Name this abelian group.

[phukraut]

The set of real numbers (but with -1 removed) forms a group G under the operation *, where, for a,b in G, a*b = a + ab + b.

My question is, does this group have a special name or discoverer? I can't seem to find any more information on it than textbook exercises, which doesn't name it.

[vinaur]

Is that supposed to be a times b or a#b (or any other character for that matter)??

[somi]

* represents a binery operation: is it closed under *? are there any a,b element of the set of real numbers that would result in it being -1?

[Hain]

Nope.
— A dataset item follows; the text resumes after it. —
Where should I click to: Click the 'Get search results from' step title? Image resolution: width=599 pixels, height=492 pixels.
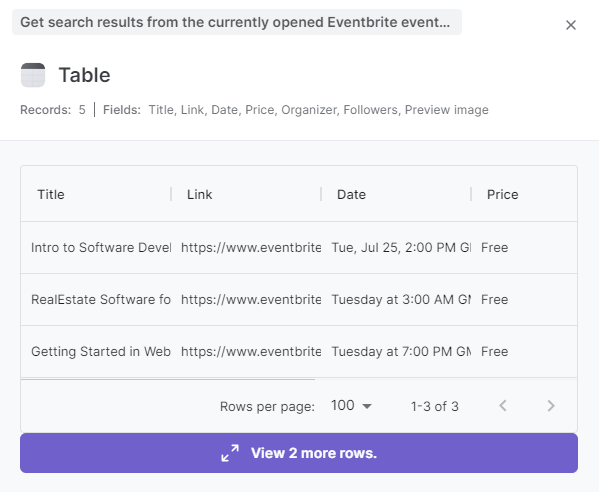click(237, 22)

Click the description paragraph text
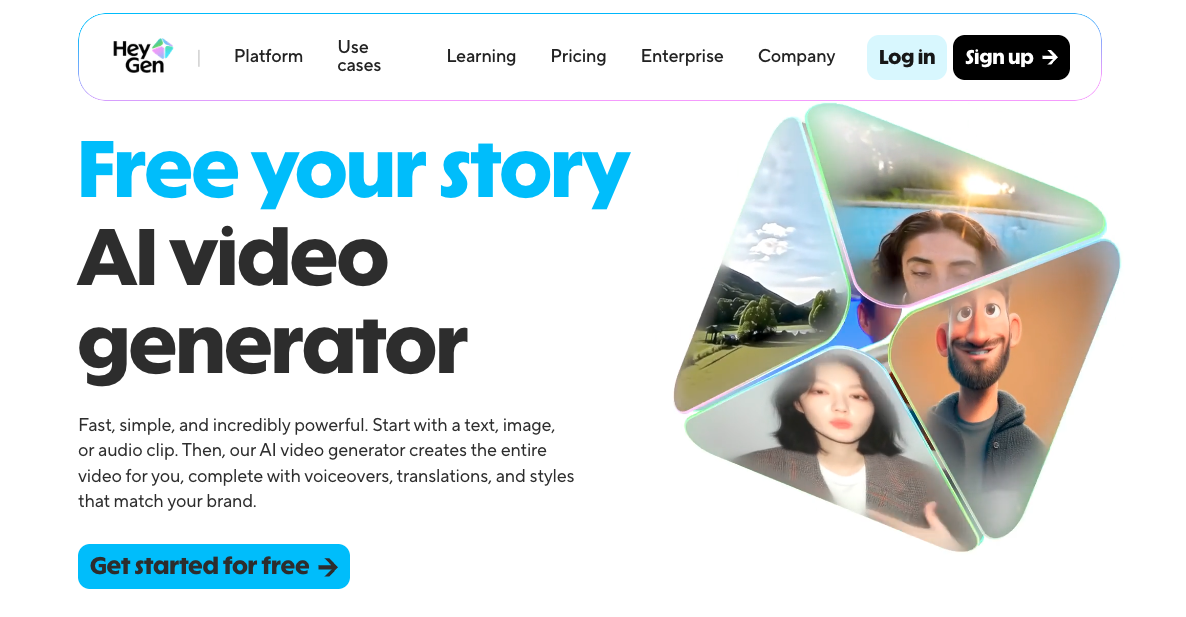pos(326,463)
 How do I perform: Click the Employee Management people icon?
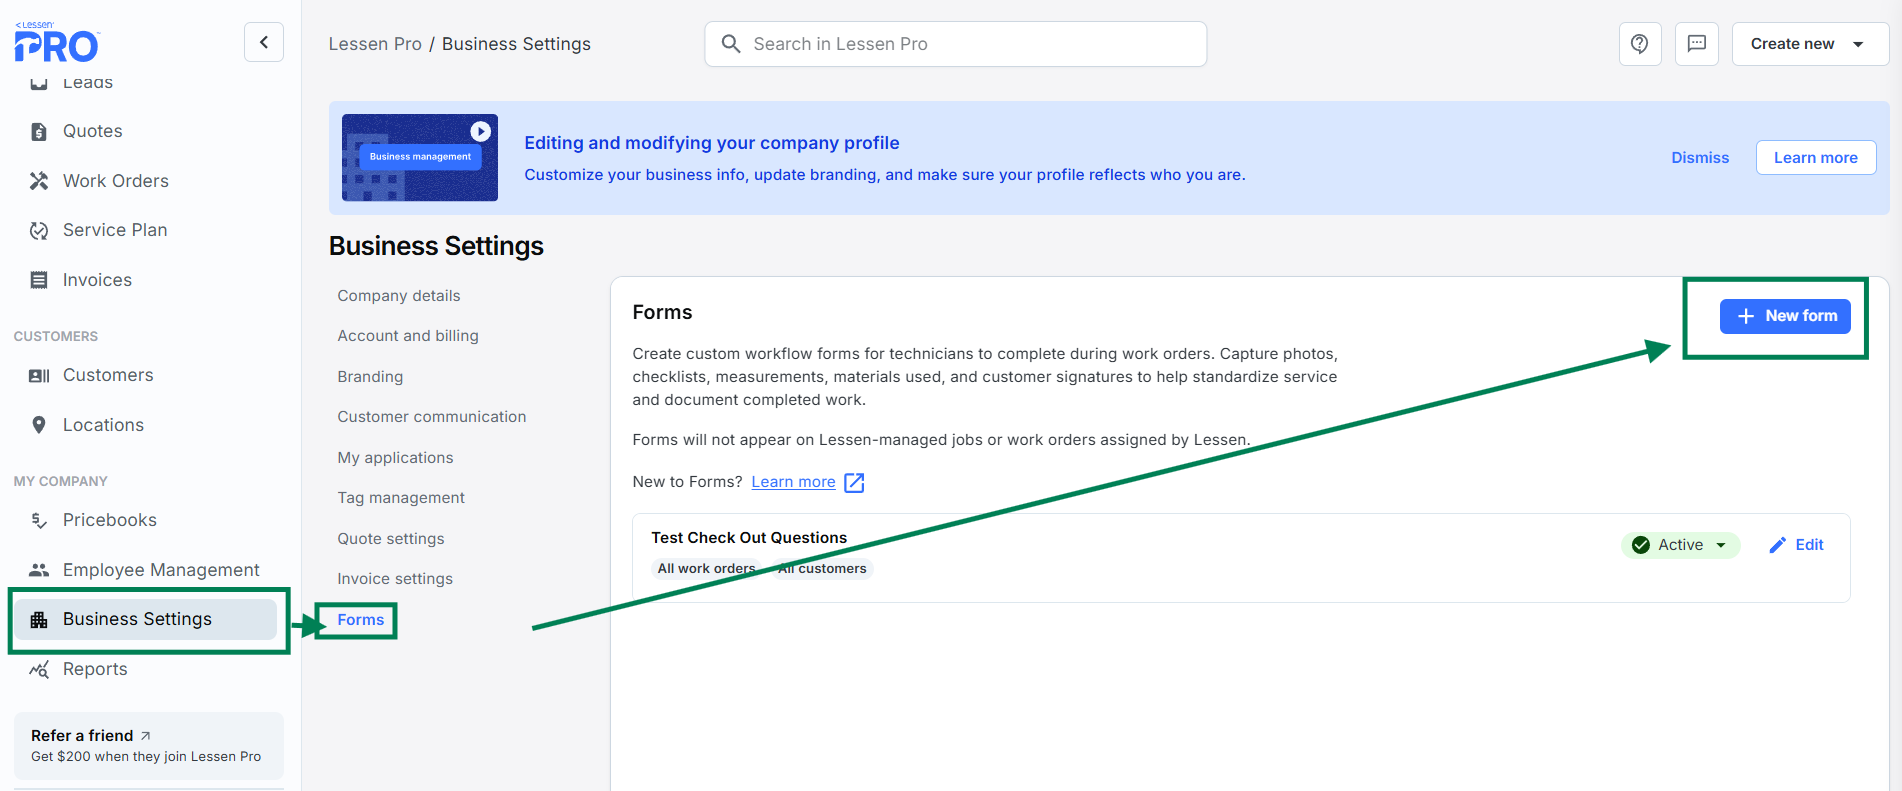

To get a -1, either a or b must be -1, thus the series is all real numbers except for -1.

[phukraut]

Another way to see that -1 can't be in the group is by looking at the inverse of any element. it is -x/(1+x). Thus if x=-1, then inverse(x) is not a real number. Therefore the group would not be closed, and hence, not a group.

[vinaur]

I'm not really following the inverse part. How do you get it?

[phukraut]

First step, let's find the identity element of G:
the identity "e" is the element such that, for any x in G,

x*e = e*x = x. Now, by our definition of G,

x*e = x+xe+e = x.

The only value for e that will make the statement true is e=0 since
x+x0+0 = x. Now, to find the inverse of any x (call it "y"), the following needs to be true:

x*y = y*x = e.

This statement should be familiar if you think of it this way: if you take an object (like a number), and operate with its inverse, you should get "nothing" left. Examples include

3 + (-3) = 0, and 2(1/2) = 1, and in functions, f^-1(f(x))=x.

In our case, since e=0, we have

x*y = x+xy+y = 0. Solving for y gives y(1+x)=-x, and thus y=-x/(1+x). In order for G to actually be a group, we must have that for any x in G, y=inverse(x) must be unique and be in G. Thus we exclude -1.